Material to process:

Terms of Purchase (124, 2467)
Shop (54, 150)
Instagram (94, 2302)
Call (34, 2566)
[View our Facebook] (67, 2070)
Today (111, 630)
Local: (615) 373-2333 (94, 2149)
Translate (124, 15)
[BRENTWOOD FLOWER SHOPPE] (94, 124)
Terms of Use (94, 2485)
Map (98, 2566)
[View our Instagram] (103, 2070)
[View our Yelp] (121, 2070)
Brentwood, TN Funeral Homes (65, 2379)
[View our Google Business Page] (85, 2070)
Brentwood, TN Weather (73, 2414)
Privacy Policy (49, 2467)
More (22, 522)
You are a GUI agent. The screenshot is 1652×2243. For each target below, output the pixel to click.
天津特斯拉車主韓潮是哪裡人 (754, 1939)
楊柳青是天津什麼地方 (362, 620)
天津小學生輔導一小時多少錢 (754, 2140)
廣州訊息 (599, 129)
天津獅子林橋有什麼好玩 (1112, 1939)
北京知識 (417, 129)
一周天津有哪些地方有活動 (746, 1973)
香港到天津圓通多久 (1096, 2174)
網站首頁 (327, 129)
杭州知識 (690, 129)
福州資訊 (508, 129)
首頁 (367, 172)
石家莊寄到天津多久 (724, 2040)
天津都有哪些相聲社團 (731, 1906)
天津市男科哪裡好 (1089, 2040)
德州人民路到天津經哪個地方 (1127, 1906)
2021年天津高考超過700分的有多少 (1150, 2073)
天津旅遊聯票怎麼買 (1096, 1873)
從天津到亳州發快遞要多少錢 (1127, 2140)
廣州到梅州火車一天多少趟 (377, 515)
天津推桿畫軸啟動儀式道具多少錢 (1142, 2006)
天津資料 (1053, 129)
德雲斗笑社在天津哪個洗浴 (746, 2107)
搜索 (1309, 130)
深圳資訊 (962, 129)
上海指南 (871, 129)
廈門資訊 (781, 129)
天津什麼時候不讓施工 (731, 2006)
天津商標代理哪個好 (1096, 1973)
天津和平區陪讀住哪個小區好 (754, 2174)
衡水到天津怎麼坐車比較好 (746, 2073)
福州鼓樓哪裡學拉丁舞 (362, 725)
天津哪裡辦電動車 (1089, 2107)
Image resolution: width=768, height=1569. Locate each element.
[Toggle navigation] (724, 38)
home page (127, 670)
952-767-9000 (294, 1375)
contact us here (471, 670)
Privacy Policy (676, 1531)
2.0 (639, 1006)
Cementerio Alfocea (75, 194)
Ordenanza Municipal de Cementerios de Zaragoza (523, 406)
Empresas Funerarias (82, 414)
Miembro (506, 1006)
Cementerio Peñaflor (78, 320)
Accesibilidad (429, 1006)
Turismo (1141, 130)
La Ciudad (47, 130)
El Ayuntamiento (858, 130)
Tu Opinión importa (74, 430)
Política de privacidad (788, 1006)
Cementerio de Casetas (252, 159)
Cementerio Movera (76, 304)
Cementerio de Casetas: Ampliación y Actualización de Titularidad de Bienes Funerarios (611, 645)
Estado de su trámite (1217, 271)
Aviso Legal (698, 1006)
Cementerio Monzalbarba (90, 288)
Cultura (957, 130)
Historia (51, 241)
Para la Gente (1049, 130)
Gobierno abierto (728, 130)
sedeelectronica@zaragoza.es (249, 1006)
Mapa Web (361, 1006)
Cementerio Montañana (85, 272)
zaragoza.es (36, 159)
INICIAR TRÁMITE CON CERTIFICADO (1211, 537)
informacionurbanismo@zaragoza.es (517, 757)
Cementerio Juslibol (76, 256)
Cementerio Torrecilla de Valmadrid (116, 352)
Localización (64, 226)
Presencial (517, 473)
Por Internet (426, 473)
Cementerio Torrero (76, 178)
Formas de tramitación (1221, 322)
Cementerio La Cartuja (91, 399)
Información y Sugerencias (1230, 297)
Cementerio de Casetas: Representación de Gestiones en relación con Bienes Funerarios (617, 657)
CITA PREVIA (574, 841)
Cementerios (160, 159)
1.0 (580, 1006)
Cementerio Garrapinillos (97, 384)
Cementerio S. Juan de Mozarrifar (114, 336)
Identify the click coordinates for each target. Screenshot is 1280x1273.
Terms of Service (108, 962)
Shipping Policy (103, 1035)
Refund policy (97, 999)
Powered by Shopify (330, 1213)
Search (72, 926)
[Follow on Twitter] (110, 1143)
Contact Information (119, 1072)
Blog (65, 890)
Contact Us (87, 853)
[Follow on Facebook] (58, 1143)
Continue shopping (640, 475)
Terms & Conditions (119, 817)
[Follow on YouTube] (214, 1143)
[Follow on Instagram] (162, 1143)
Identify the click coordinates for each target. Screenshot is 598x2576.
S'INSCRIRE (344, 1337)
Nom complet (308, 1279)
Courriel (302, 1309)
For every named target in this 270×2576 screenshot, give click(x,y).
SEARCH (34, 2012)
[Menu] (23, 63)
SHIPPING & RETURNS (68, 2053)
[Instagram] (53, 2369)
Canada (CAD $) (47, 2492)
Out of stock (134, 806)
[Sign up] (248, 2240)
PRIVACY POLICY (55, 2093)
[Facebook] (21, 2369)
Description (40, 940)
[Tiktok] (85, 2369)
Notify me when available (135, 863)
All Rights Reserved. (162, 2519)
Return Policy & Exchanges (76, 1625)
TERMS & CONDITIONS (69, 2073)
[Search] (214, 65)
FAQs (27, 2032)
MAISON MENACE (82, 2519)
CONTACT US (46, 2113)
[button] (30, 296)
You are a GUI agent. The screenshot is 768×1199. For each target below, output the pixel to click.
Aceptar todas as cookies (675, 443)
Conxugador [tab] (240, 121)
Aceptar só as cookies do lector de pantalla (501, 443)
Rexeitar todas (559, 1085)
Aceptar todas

About this exercise:
Repeat the entries exactly as they appear.

Answer below:
Terms of Purchase (124, 2467)
Shop (54, 150)
Instagram (94, 2302)
Call (34, 2566)
[View our Facebook] (67, 2070)
Today (111, 630)
Local: (615) 373-2333 (94, 2149)
Translate (124, 15)
[BRENTWOOD FLOWER SHOPPE] (94, 124)
Terms of Use (94, 2485)
Map (98, 2566)
[View our Instagram] (103, 2070)
[View our Yelp] (121, 2070)
Brentwood, TN Funeral Homes (65, 2379)
[View our Google Business Page] (85, 2070)
Brentwood, TN Weather (73, 2414)
Privacy Policy (49, 2467)
More (22, 522)
You are a GUI agent. The screenshot is 1652×2243. For each target below, output the pixel to click.
天津特斯拉車主韓潮是哪裡人 (754, 1939)
楊柳青是天津什麼地方 (362, 620)
天津小學生輔導一小時多少錢 (754, 2140)
廣州訊息 (599, 129)
天津獅子林橋有什麼好玩 (1112, 1939)
北京知識 (417, 129)
一周天津有哪些地方有活動 (746, 1973)
香港到天津圓通多久 (1096, 2174)
網站首頁 (327, 129)
杭州知識 (690, 129)
福州資訊 (508, 129)
首頁 (367, 172)
石家莊寄到天津多久 (724, 2040)
天津都有哪些相聲社團 (731, 1906)
天津市男科哪裡好 (1089, 2040)
德州人民路到天津經哪個地方 (1127, 1906)
2021年天津高考超過700分的有多少 (1150, 2073)
天津旅遊聯票怎麼買 (1096, 1873)
從天津到亳州發快遞要多少錢 (1127, 2140)
廣州到梅州火車一天多少趟 (377, 515)
天津推桿畫軸啟動儀式道具多少錢 (1142, 2006)
天津資料 (1053, 129)
德雲斗笑社在天津哪個洗浴 (746, 2107)
搜索 (1309, 130)
深圳資訊 (962, 129)
上海指南 (871, 129)
廈門資訊 (781, 129)
天津什麼時候不讓施工 (731, 2006)
天津商標代理哪個好 (1096, 1973)
天津和平區陪讀住哪個小區好 (754, 2174)
衡水到天津怎麼坐車比較好 (746, 2073)
福州鼓樓哪裡學拉丁舞 (362, 725)
天津哪裡辦電動車 (1089, 2107)
Image resolution: width=768, height=1569. Locate each element.
[Toggle navigation] (724, 38)
home page (127, 670)
952-767-9000 (294, 1375)
contact us here (471, 670)
Privacy Policy (676, 1531)
2.0 (639, 1006)
Cementerio Alfocea (75, 194)
Ordenanza Municipal de Cementerios de Zaragoza (523, 406)
Empresas Funerarias (82, 414)
Miembro (506, 1006)
Cementerio Peñaflor (78, 320)
Accesibilidad (429, 1006)
Turismo (1141, 130)
La Ciudad (47, 130)
El Ayuntamiento (858, 130)
Tu Opinión importa (74, 430)
Política de privacidad (788, 1006)
Cementerio de Casetas (252, 159)
Cementerio Movera (76, 304)
Cementerio de Casetas: Ampliación y Actualización de Titularidad de Bienes Funerarios (611, 645)
Estado de su trámite (1217, 271)
Aviso Legal (698, 1006)
Cementerio Monzalbarba (90, 288)
Cultura (957, 130)
Historia (51, 241)
Para la Gente (1049, 130)
Gobierno abierto (728, 130)
sedeelectronica@zaragoza.es (249, 1006)
Mapa Web (361, 1006)
Cementerio Montañana (85, 272)
zaragoza.es (36, 159)
INICIAR TRÁMITE CON CERTIFICADO (1211, 537)
informacionurbanismo@zaragoza.es (517, 757)
Cementerio Juslibol (76, 256)
Cementerio Torrecilla de Valmadrid (116, 352)
Localización (64, 226)
Presencial (517, 473)
Por Internet (426, 473)
Cementerio Torrero (76, 178)
Formas de tramitación (1221, 322)
Cementerio La Cartuja (91, 399)
Información y Sugerencias (1230, 297)
Cementerio de Casetas: Representación de Gestiones en relación con Bienes Funerarios (617, 657)
CITA PREVIA (574, 841)
Cementerios (160, 159)
1.0 (580, 1006)
Cementerio Garrapinillos (97, 384)
Cementerio S. Juan de Mozarrifar (114, 336)
Identify the click coordinates for each target. Screenshot is 1280x1273.
Terms of Service (108, 962)
Shipping Policy (103, 1035)
Refund policy (97, 999)
Powered by Shopify (330, 1213)
Search (72, 926)
[Follow on Twitter] (110, 1143)
Contact Information (119, 1072)
Blog (65, 890)
Contact Us (87, 853)
[Follow on Facebook] (58, 1143)
Continue shopping (640, 475)
Terms & Conditions (119, 817)
[Follow on YouTube] (214, 1143)
[Follow on Instagram] (162, 1143)
Identify the click coordinates for each target. Screenshot is 598x2576.
S'INSCRIRE (344, 1337)
Nom complet (308, 1279)
Courriel (302, 1309)
For every named target in this 270×2576 screenshot, give click(x,y).
SEARCH (34, 2012)
[Menu] (23, 63)
SHIPPING & RETURNS (68, 2053)
[Instagram] (53, 2369)
Canada (CAD $) (47, 2492)
Out of stock (134, 806)
[Sign up] (248, 2240)
PRIVACY POLICY (55, 2093)
[Facebook] (21, 2369)
Description (40, 940)
[Tiktok] (85, 2369)
Notify me when available (135, 863)
All Rights Reserved. (162, 2519)
Return Policy & Exchanges (76, 1625)
TERMS & CONDITIONS (69, 2073)
[Search] (214, 65)
FAQs (27, 2032)
MAISON MENACE (82, 2519)
CONTACT US (46, 2113)
[button] (30, 296)
You are a GUI agent. The screenshot is 768×1199. For each target below, output the pixel to click.
Aceptar todas as cookies (675, 443)
Conxugador [tab] (240, 121)
Aceptar só as cookies do lector de pantalla (501, 443)
Rexeitar todas (559, 1085)
Aceptar todas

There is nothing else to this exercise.